Tasmanian Small Business Council chief executive Robert Mallett welcomed the program but renewed his call for the government to lift all the remaining COVID restrictions on businesses.
"Due to the government's strong decisions and our natural advantages, I think the Premier said that we are in one of the safest places in the world, it continues to make no sense that businesses here are forced to operate under restrictive COVID-19 rules when it is generally accepted Tasmania is now COVID-19 free," Mr Mallett said.
"New Zealand has no COVID restrictions, and last week in Western Australia 22,000 people went to the football - yet here you can't even play a game of eight-ball at the pub for fear of catching a disease which isn't here."
Delivering additional supports to small businesses with a round of grants or loans was one priority recommendation made by the Premier's Economic and Social Recovery Advisory Council in its interim report which was handed to government earlier this month.

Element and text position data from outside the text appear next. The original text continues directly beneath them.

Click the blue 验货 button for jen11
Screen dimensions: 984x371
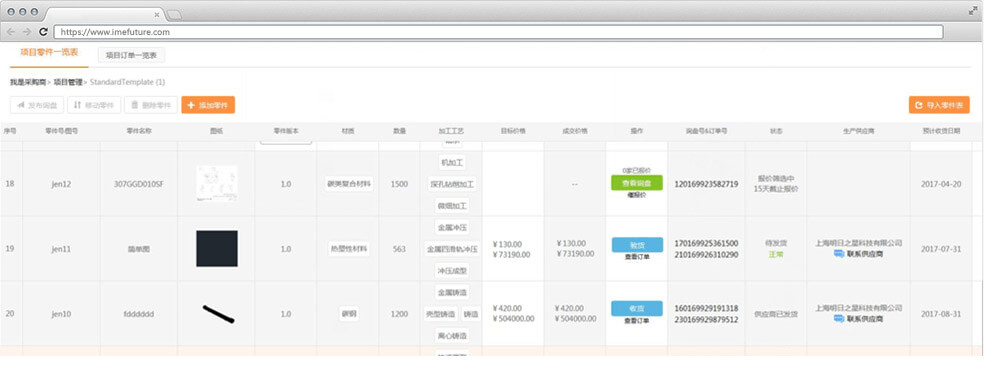pyautogui.click(x=637, y=245)
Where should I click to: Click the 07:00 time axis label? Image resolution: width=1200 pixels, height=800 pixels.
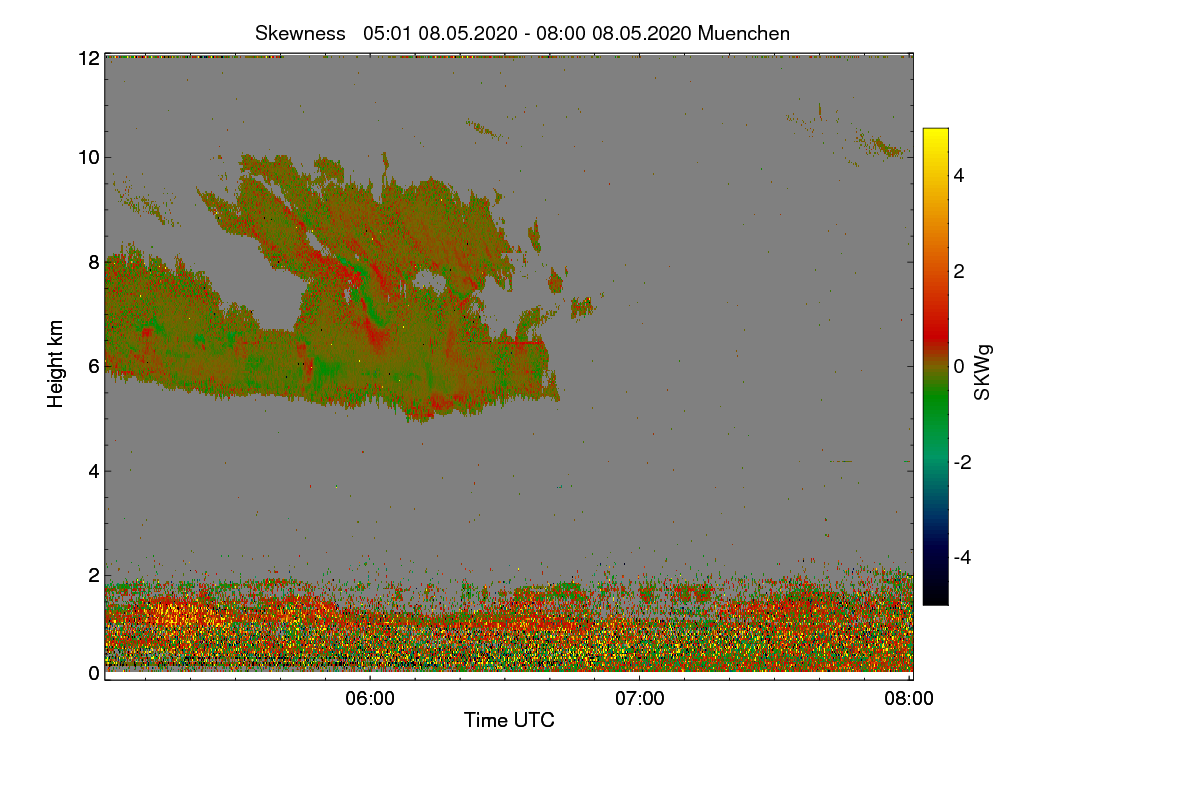[x=640, y=699]
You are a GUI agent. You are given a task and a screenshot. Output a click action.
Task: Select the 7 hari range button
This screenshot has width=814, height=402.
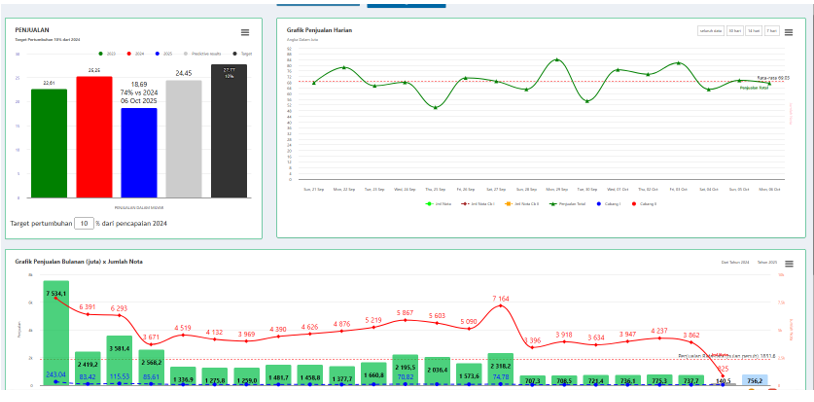click(x=771, y=32)
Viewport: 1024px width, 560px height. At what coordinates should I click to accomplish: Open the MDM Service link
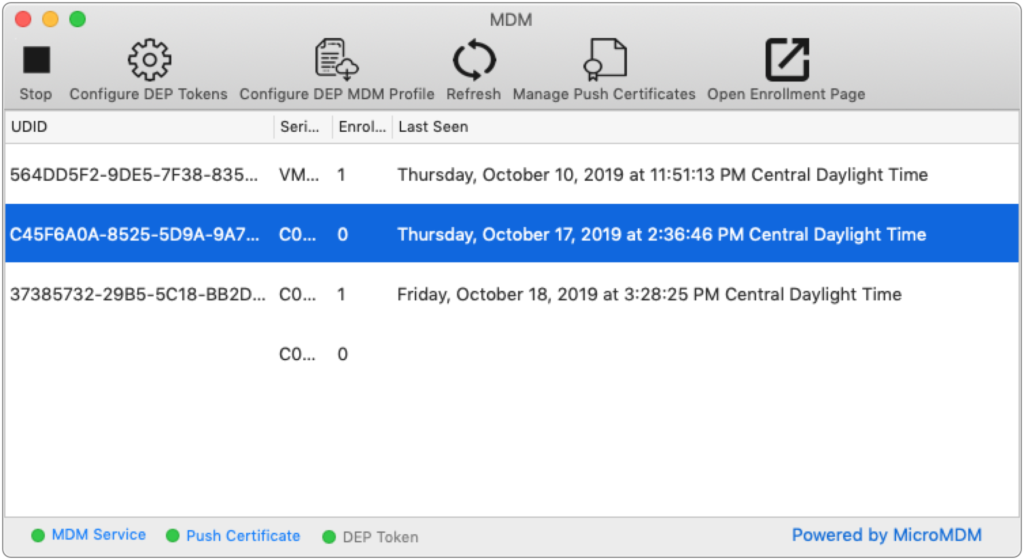[x=99, y=535]
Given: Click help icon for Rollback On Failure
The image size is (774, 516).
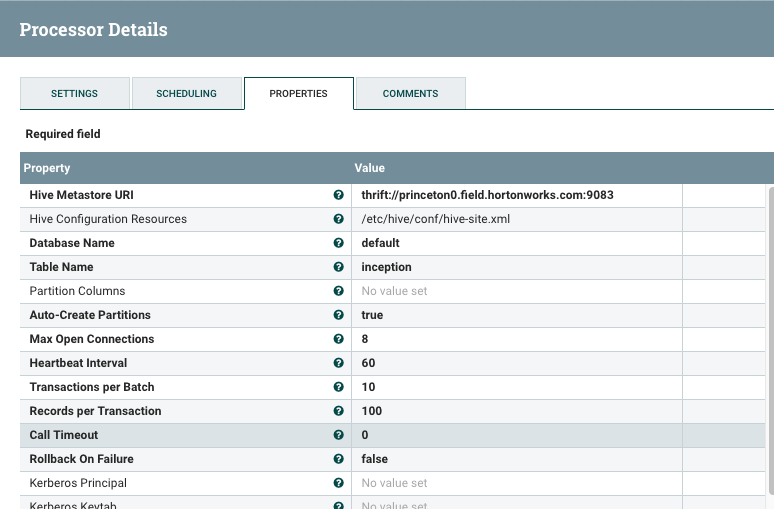Looking at the screenshot, I should coord(338,459).
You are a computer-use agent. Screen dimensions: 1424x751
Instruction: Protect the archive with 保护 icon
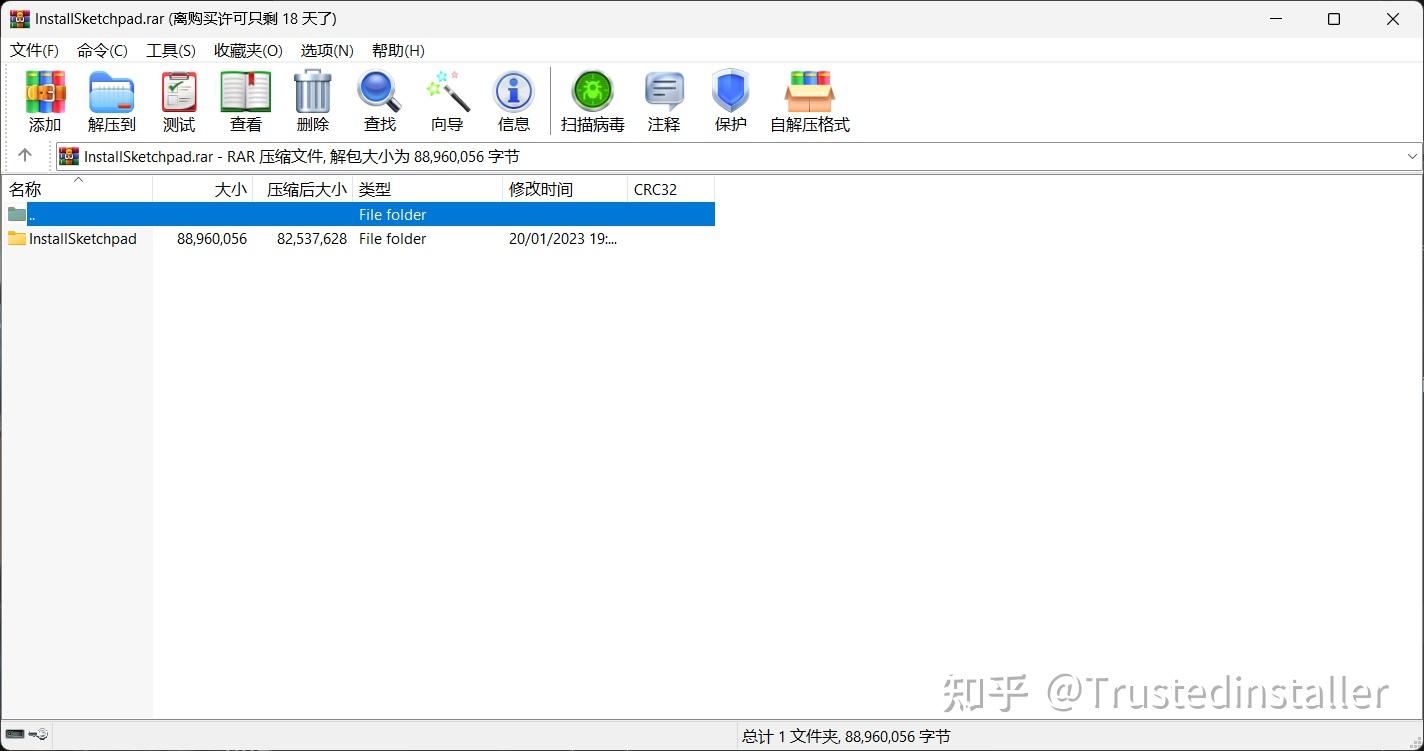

"The new package announced today delivers these recommendations, and complements the recently announced trade and export support through the Accelerating Trade Grant Program," Ms Courtney said.
Premier Peter Gutwein said he expected cabinet would receive a report back from relevant departments on the PESRAC's other recommendations in the coming weeks.
"I have looked at the PESRAC report in detail and I am very pleased with the work they have done and I am certain that their recommendations will us inform both immediate actions, but also the coming November budget," Mr Gutwein said.
But Labor leader Rebecca White said urgent action was needed on the recommendations.
"Even though [the report] contains a number of urgent initiatives to get Tasmanians back into jobs and restore confidence in the economy, we still have no indication from the Premier of when or even if he plans to act on the recommendations," Ms White said.
"The Premier's silence on these urgent recommendations is concerning, particularly in light of the latest jobs data showing 2,300 jobs were lost in Tasmania in the past fortnight alone."